Hundreds Support LGBT Equality at Sunday’s March in Lincoln

By Jacob Elliott
June 12, 2017

Hundreds of people gathered at State Capitol on Sunday with signs in hands and fervor in their hearts for the 2017 Equality March for Unity and Pride.

Held in conjunction with the LGBTQA+ march in Washington D.C., the march aimed to peacefully and clearly address the concerns about the current political landscape and the negative effects it has on LGBTQA+ community members. Around 116 different marches went on the same day as the D.C. march.

Six speakers started off the event and gave their thoughts on the LGBTQA+ community, their histories, their stories, and advice on how to better the community.

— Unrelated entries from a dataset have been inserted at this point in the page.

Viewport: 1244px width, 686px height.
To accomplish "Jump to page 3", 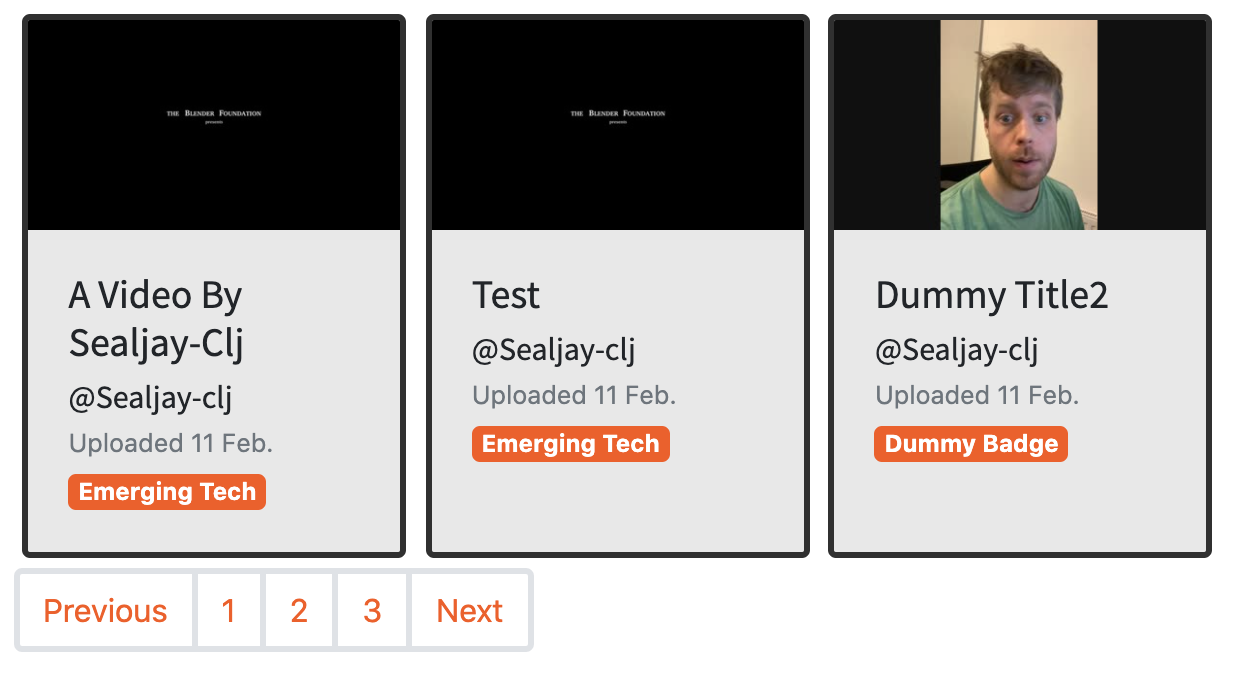I will [x=372, y=610].
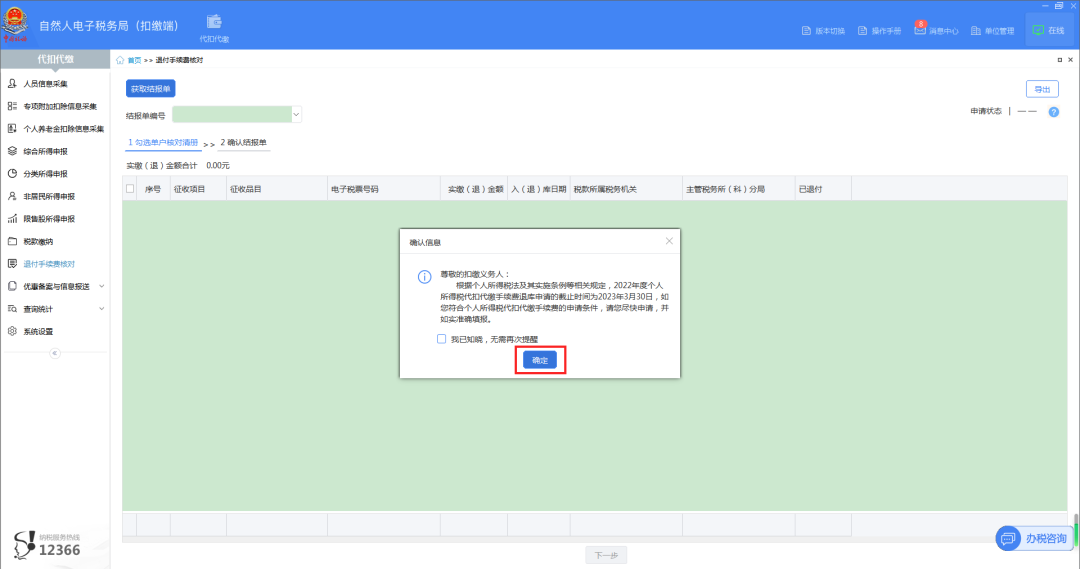This screenshot has height=569, width=1080.
Task: Click the 首页 home icon in breadcrumb
Action: pyautogui.click(x=121, y=60)
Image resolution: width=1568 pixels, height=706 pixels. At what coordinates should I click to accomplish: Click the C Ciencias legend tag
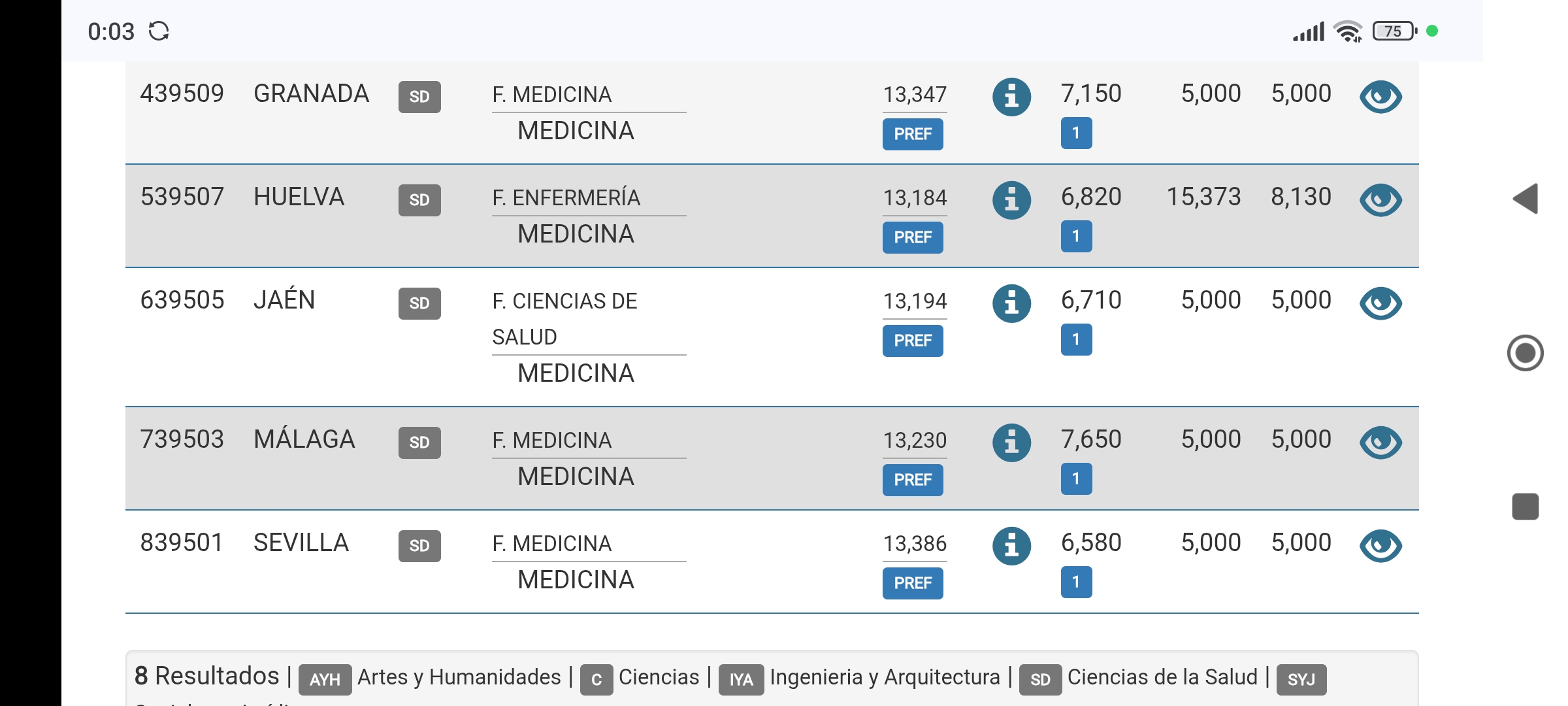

A moment of silence was held during these speeches for those lost during the Orlando nightclub shootings one year ago. During that time, members of the audience closed their eyes and held hands out of respect.

One of the major difficulties of the march was the heat, which started at 93 degrees and ended up at 96 degrees. Because of this, a handful of the participants fell ill and the march itself was shortened.. Bosier helped by passing out water bottles she had purchased for the event.

According to Facebook, around 1100 people went to the event, though due to the heat not everyone made it through the entire march.  Many participants wore brightly colored clothes with pro-LGBT slogan written on them, holding signs to support LGBT equality.

A particularly excited member of the group would start up chants such as “Love is Love” or “What do we want? Love! When do we want it? Now!” On occasion, a car would cruise by the group as it honked and gave thumbs up or other forms of approval.  The reaction to this was a large whoop and holler from the crowd.

The march continues. More pictures from the Equality March for Unity and Pride.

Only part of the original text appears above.